30. Mai 2012, 19.00

Wie ist es eigentlich gewesen?

Schwierigkeiten mit der Rechtsgeschichte der DDR

Vor der Wende war über den Justizalltag der DDR nur das zu erfahren, was die Partei nicht zu verhüllen vorzog.  Heute stehen alle Archive offen, und wir haben Zugang zu weit mehr Infor­ma­tionen über die Arbeit von Richtern und Gerichten in der DDR als in der Bundesrepublik. Trotzdem hat sich das öffentliche Bild vom “Unrechtsstaat” nicht we­sentlich geändert.

Inga Markovits, die auch schon in den Jahren vor dem Mauerfall das Rechtssystem der DDR vor Ort zu erforschen versuchte, spricht über die Schwie­­­rigkeiten, bei einem Thema, das so ideologisch aufgeladen ist, Erinnerungen, Vorurteile und tatsächlich Gewesenes auseinanderzuhalten, und beschreibt eine Rechtswirklichkeit, die widersprüchlicher ist als ihr offizielles Bild.

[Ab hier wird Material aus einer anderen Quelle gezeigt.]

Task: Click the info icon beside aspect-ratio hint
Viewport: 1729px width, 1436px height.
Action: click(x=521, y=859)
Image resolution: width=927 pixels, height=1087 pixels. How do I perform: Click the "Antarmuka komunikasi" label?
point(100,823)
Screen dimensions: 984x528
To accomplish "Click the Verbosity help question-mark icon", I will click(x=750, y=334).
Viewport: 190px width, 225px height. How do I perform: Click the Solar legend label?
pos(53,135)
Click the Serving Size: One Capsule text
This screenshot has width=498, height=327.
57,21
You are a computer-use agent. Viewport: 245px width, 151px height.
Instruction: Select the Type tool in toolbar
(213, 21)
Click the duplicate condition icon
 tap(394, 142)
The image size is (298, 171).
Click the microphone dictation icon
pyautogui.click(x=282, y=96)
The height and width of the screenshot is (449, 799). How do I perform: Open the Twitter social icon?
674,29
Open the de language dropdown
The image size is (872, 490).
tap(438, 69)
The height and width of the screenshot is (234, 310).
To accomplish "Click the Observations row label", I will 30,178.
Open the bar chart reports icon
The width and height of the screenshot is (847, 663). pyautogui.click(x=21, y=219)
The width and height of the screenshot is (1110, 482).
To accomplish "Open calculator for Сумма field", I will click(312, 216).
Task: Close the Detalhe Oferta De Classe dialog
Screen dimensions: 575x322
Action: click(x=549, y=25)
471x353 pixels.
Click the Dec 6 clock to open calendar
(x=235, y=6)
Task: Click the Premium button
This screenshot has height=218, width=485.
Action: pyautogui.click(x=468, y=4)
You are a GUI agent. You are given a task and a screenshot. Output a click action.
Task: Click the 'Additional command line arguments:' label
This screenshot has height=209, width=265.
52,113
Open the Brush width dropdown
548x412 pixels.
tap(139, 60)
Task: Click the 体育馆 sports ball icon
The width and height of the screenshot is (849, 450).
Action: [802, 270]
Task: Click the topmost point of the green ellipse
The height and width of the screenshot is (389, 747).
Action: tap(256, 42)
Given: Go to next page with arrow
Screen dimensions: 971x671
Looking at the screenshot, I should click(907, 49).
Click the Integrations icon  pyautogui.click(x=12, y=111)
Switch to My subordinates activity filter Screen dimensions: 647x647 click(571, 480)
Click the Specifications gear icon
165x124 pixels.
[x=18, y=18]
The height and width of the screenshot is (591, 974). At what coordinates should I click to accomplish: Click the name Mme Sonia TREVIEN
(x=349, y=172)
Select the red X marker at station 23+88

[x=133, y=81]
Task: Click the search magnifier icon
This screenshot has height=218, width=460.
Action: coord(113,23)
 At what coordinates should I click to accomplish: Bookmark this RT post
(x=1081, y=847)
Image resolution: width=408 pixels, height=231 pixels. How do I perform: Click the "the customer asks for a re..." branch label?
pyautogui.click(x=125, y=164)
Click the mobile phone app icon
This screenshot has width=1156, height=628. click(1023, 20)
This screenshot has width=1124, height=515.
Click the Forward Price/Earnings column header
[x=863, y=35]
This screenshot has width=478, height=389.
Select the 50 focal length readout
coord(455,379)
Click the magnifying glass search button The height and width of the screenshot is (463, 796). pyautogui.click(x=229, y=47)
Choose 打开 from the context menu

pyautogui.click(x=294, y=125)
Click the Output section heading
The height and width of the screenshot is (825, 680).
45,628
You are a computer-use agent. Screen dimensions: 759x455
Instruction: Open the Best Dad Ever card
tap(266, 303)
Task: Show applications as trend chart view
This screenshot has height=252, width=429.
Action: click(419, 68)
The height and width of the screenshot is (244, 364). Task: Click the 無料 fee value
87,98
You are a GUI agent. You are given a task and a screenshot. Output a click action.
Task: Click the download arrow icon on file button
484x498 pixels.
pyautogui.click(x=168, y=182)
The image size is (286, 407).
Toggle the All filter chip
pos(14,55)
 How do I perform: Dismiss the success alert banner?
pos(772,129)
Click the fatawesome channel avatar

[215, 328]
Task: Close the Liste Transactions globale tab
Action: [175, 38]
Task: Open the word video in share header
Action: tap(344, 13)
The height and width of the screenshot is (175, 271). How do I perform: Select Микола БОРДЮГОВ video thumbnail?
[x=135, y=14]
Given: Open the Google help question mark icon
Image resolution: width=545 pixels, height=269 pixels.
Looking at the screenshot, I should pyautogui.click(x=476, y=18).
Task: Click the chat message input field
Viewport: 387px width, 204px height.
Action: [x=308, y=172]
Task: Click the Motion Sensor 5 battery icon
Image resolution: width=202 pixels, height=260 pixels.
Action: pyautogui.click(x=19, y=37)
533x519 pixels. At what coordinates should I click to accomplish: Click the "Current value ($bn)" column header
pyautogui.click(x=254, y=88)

Inga Markovits ist eine international anerkannte Expertin für vergleichende Rechtswissenschaft und auf die Er­forschung sozialistischer Rechtssysteme spezialisiert, in letzter Zeit vor allem auf deren Transformation in Ost-Europa. Publikationen u.a.: Gerechtigkeit in Luritz. Eine ostdeutsche Rechtsge­schichte (2006); Die Abwicklung. Ein Tagebuch zum Ende der DDR-Justiz (1993).